Ritchie Tendencia, the CEO of CSV Now (Consult Silicon Valley Now), wanted to improve overall employee satisfaction and performance. That’s a great impulse, but as written, it wasn’t concrete enough — that is, SMART enough — to be achievable or impactful.
Tendencia then defined the parameters of his goal using the SMART framework. The SMART version of this goal is as follows:
I want to reduce employee turnover rates by at least 10 percent in the next quarter.
This specific, measureable, and time-bound goal led to an “increased employee satisfaction via a structured training program [that] led to a 15 percent reduction in turnover rates and improved client satisfaction,” says Tendencia. “[This demonstrates] the effectiveness of the SMART framework in driving meaningful outcomes.”
Axel Lavergne is the Founder of ReviewFlowz, a review and testimonial service for SaaS companies. He wanted to increase customer satisfaction and retention — in other words, to decrease customer churn. His team needed to define both the timeline of this objective and the success metrics.
We aim to reduce customer churn rate by 10 percent in six months.
Once Lavergne and his team had clear-cut metrics and a schedule to adhere to, he ended up exceeding his goal. “We achieved this by improving our onboarding process, offering more comprehensive training resources, and regularly checking in with new customers. This resulted in stronger customer relationships and a significant reduction in churn,” he says.
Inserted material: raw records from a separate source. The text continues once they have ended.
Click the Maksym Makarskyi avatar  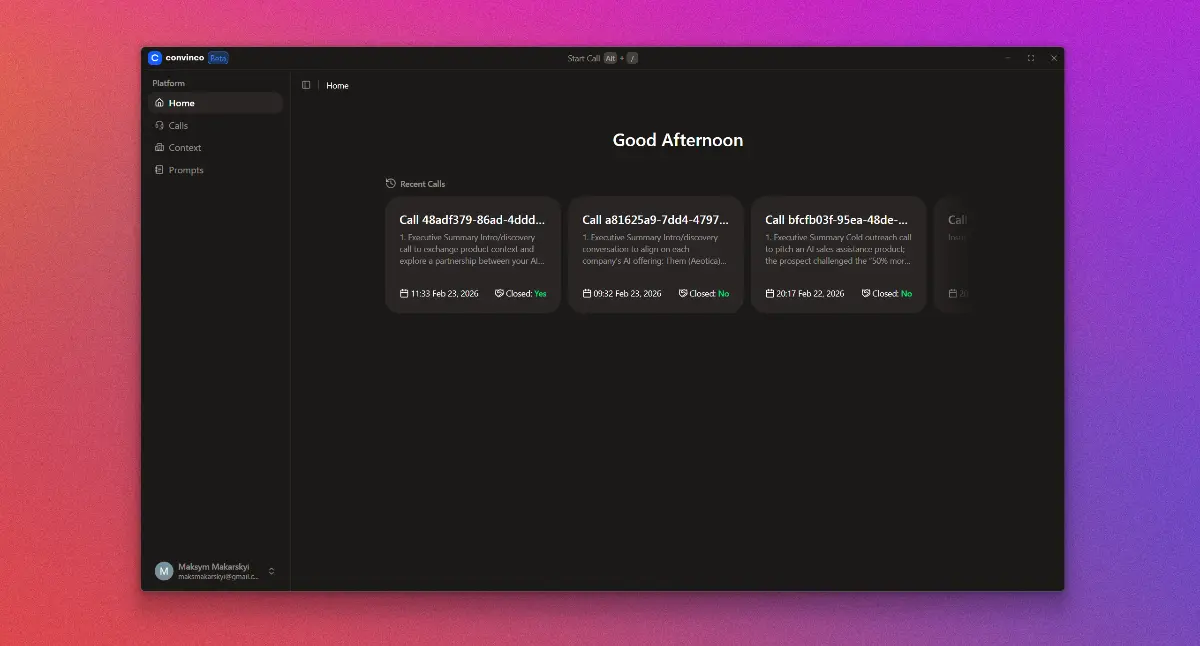[x=163, y=570]
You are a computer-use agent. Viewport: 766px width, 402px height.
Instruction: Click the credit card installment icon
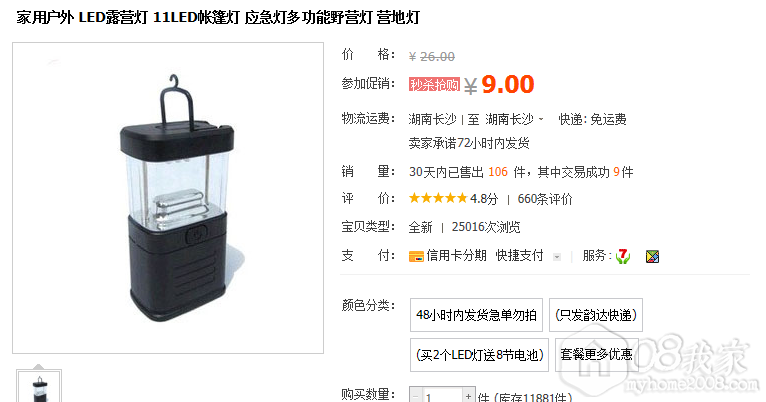416,256
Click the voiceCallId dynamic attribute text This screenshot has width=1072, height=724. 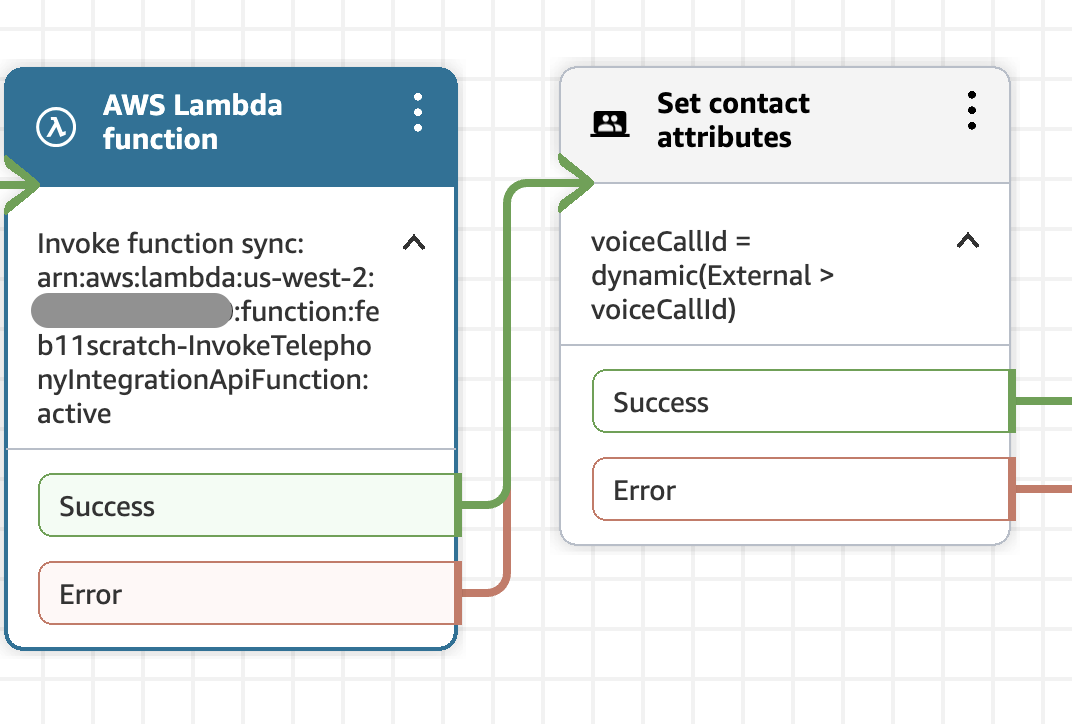click(712, 276)
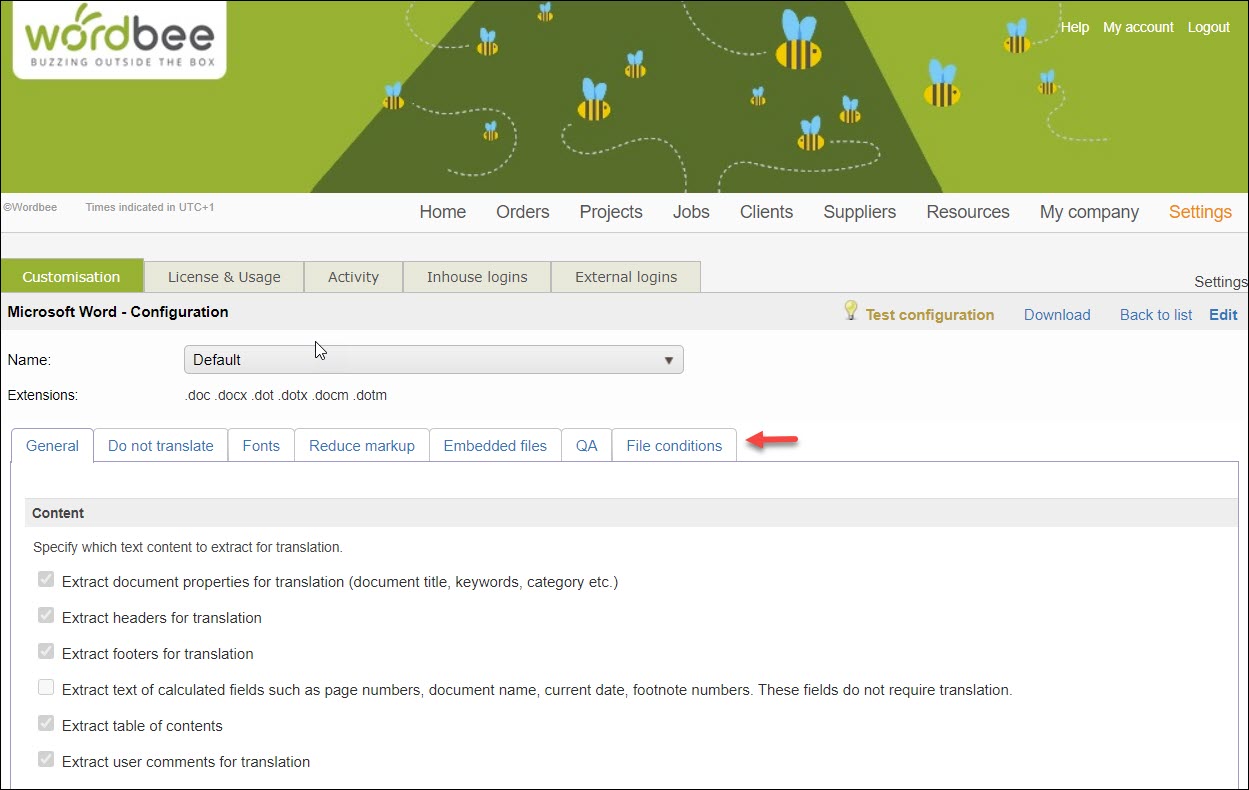The image size is (1249, 790).
Task: Open Settings in the main navigation
Action: (1199, 212)
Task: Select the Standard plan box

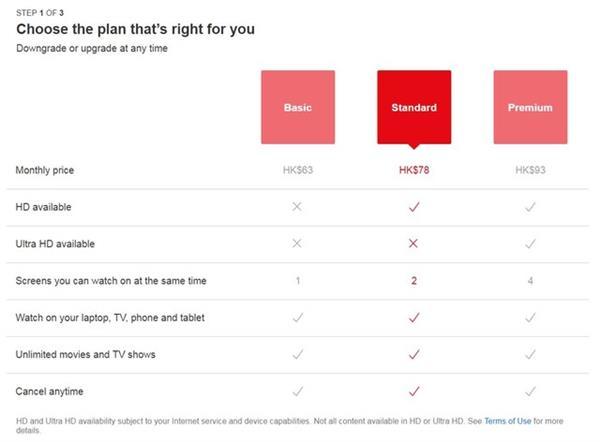Action: click(414, 107)

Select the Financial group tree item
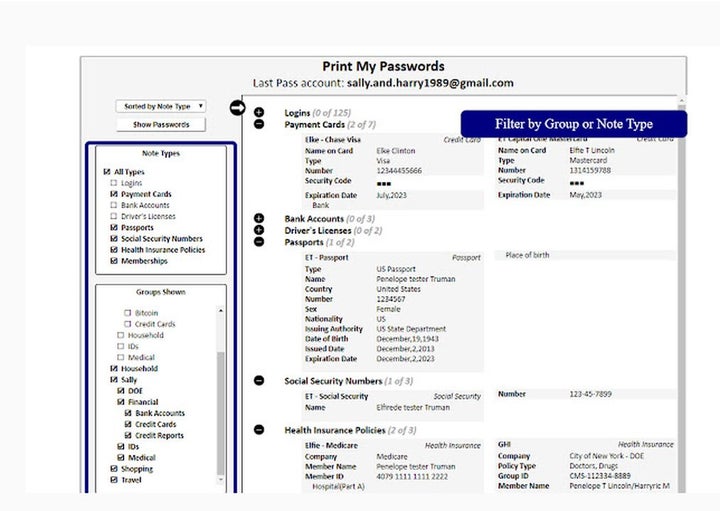[x=142, y=402]
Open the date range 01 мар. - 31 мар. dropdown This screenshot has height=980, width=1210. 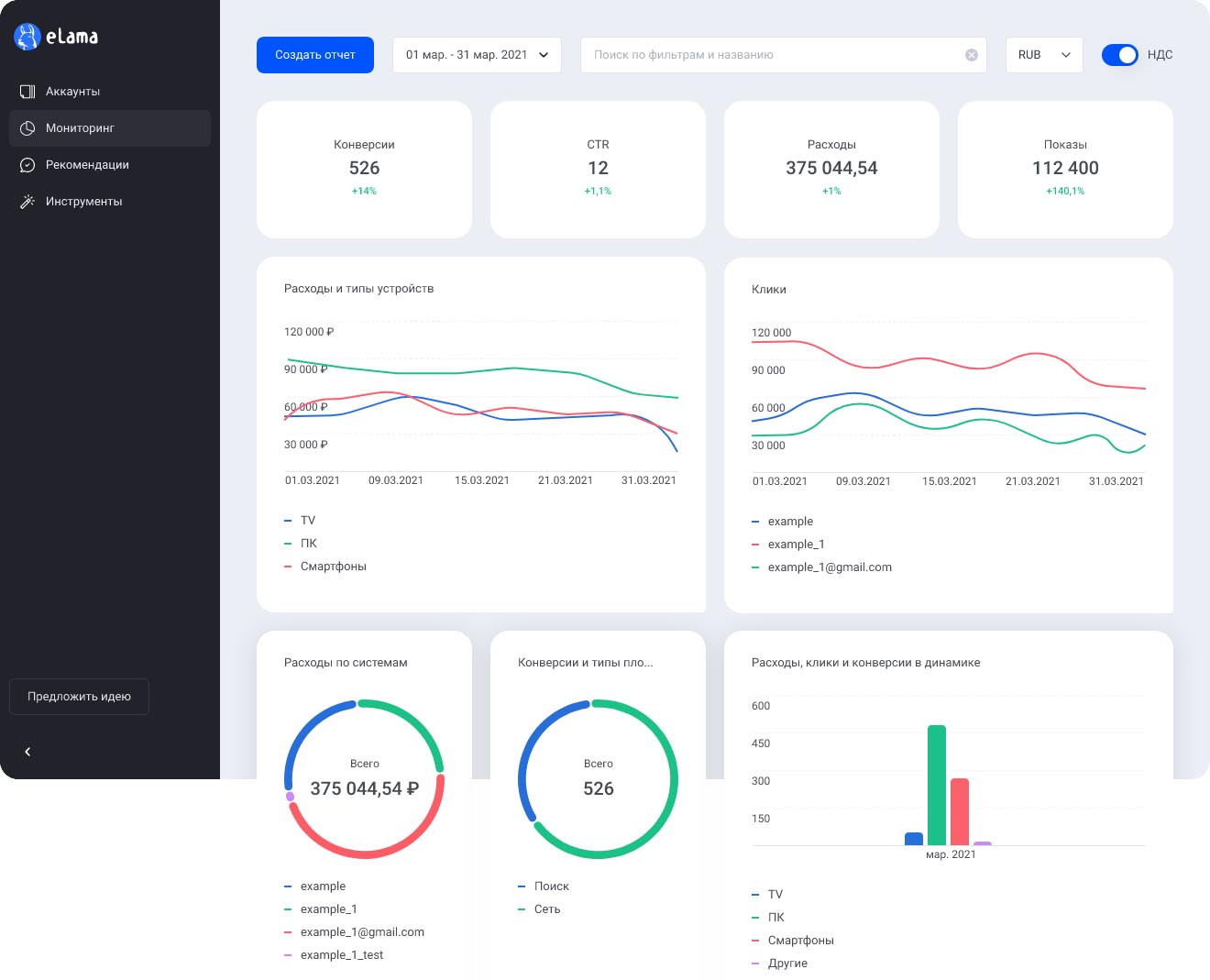click(477, 55)
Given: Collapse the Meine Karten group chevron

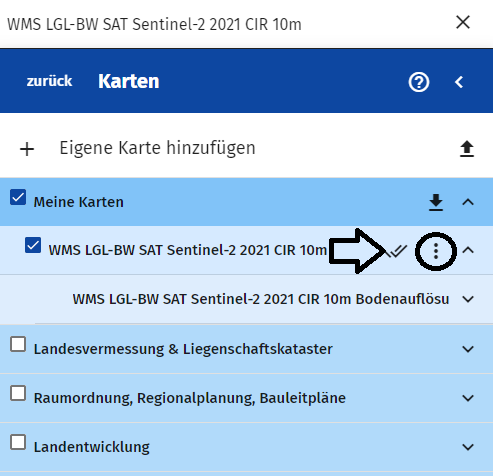Looking at the screenshot, I should tap(468, 202).
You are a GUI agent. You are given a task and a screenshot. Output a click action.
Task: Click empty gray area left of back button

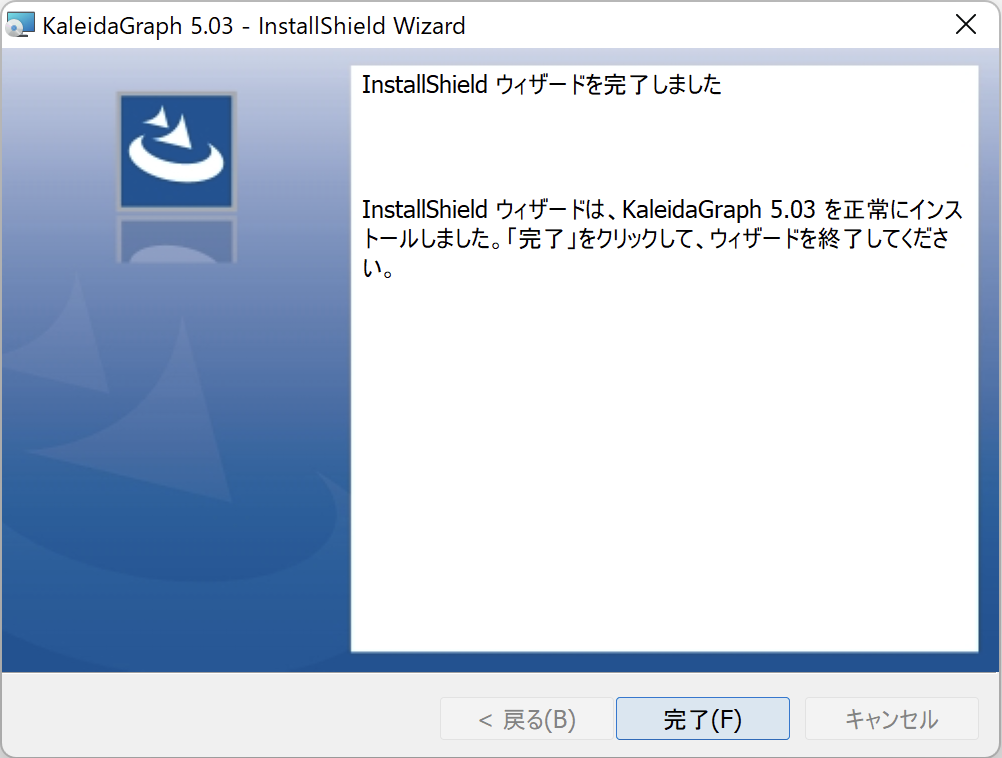[220, 719]
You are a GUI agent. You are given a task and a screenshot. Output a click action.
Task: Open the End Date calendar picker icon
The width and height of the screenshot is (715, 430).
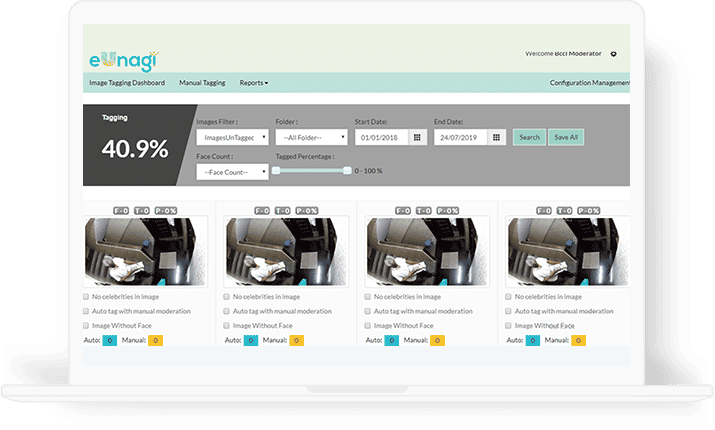496,137
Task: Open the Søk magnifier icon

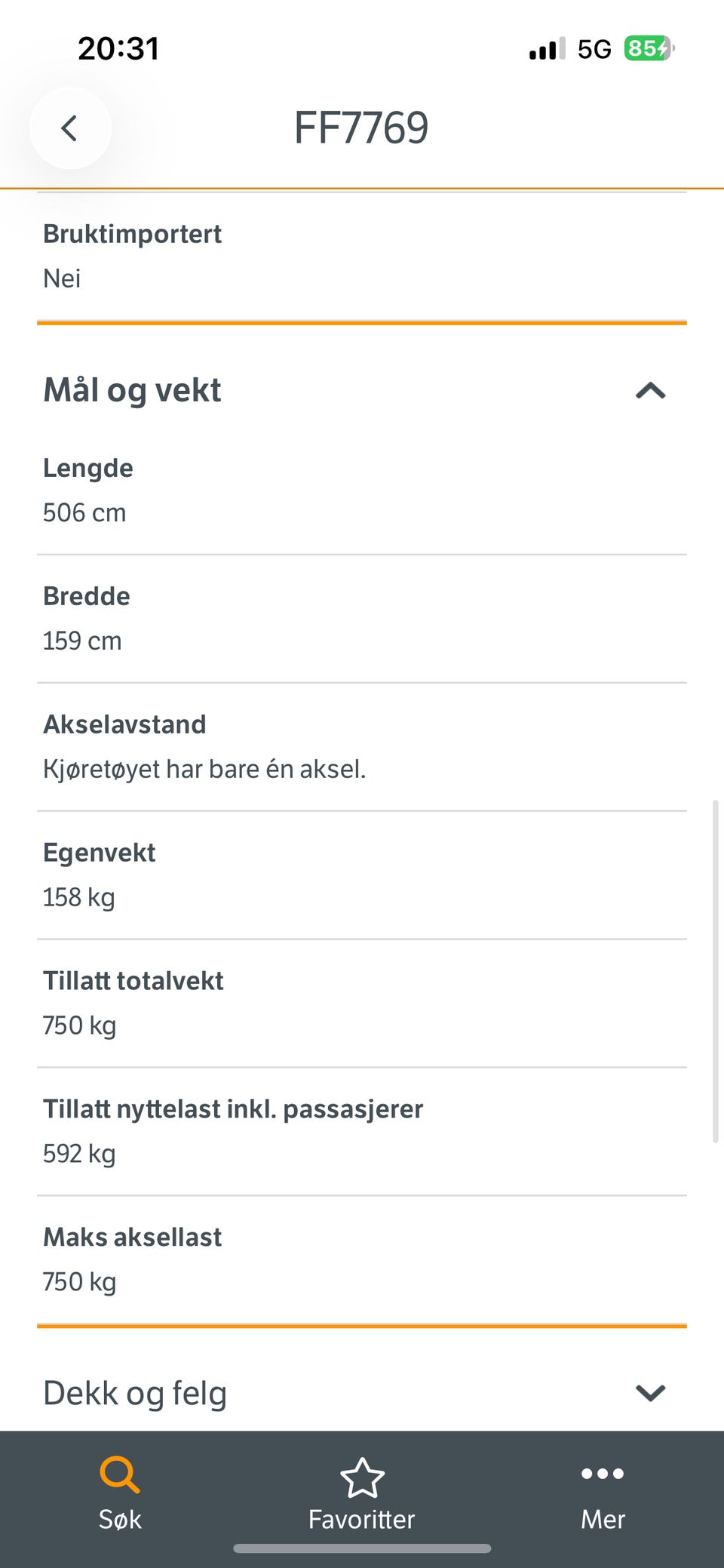Action: [x=120, y=1474]
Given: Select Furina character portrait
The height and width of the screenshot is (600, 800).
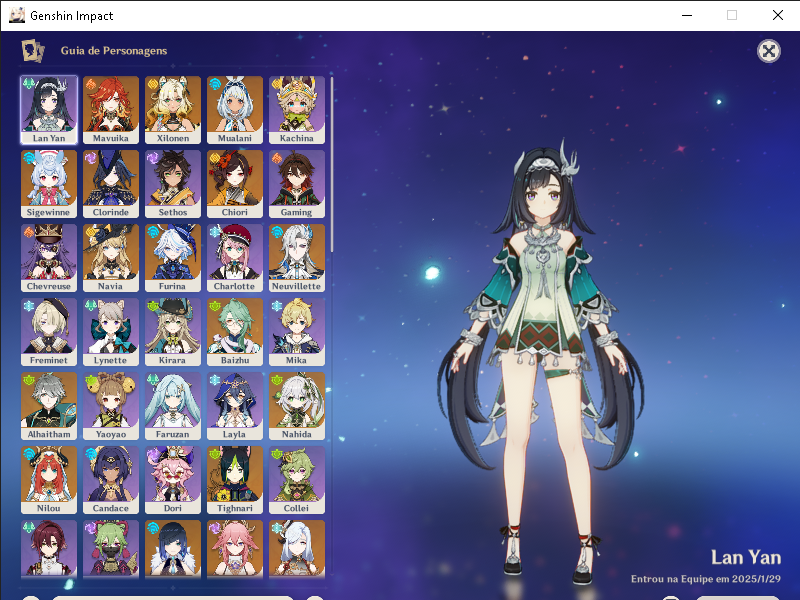Looking at the screenshot, I should [173, 257].
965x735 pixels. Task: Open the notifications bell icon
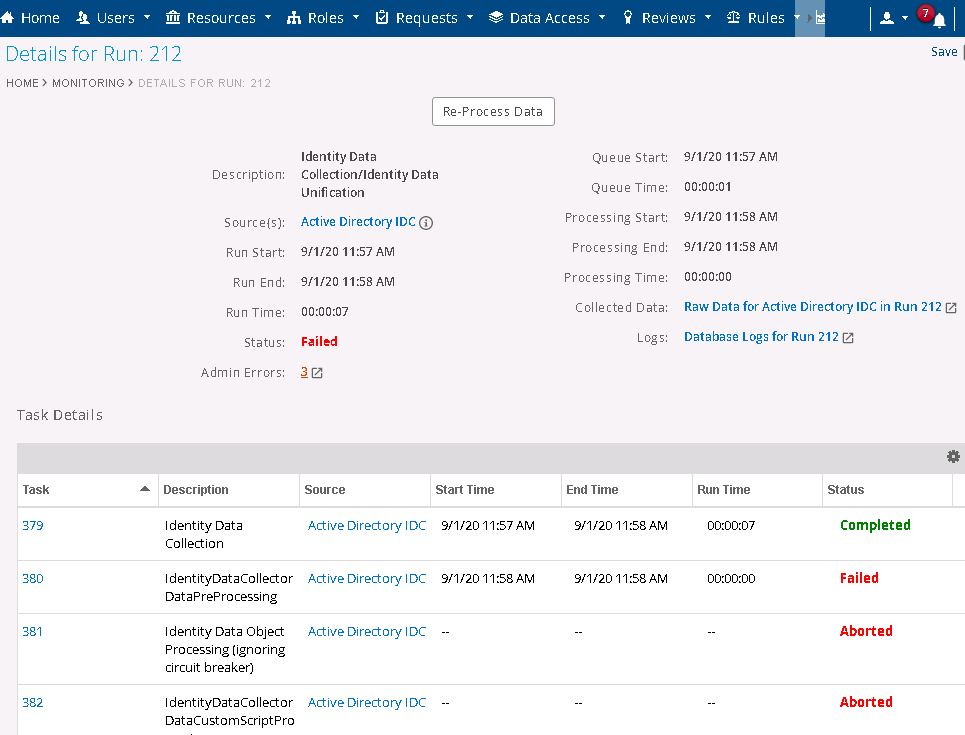point(938,20)
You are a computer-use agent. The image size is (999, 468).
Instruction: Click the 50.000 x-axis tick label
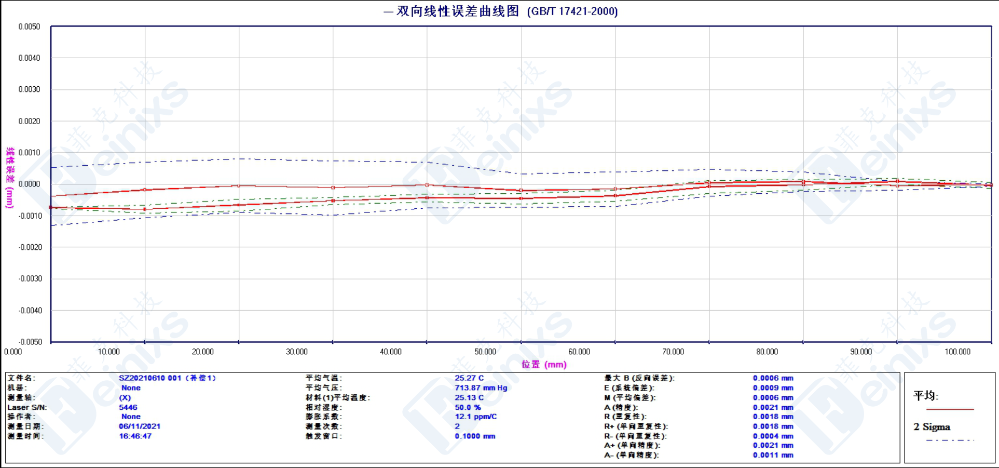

Jake Munday of Custom Neon wanted to improve his leadership skills and become a stronger CEO. However, he needed to focus his efforts on something tangible so the goal could be measured and the necessary actions wouldn’t be so vague.
Here’s how he turned it into a SMART goal:
I want to complete a leadership development course in three months, by dedicating two hours every week to study.
“This goal was specific to professional growth, measurable by course completion, achievable within my weekly schedule, relevant to enhancing my leadership skills as a founder and CEO, and time-bound by a three-month period,” says Munday.
Lavergne of ReviewFlowz wanted to increase his business knowledge by reading more books but needed to concretize the goal. He followed the SMART formula and wrote the following SMART goal:
I will increase my business knowledge by reading one business book per month for a year.
“This goal was specific, measurable, achievable, relevant to my professional growth, and time-bound, helping me stay disciplined and informed,” says Lavergne. “It significantly broadened my knowledge and improved my business strategies, making me a more effective leader.”
For dozens more examples of SMART goals, visit our roundup of SMART goals and examples. Additionally, check out this comprehensive guide to project management SMART goals and these examples of SMART goals for leadership.
It is imperative to track SMART goals to measure your progress and assess whether or not you were successful. Because SMART goals require you to define the metrics and timeframe of each goal up front, they are relatively easy to track and report on.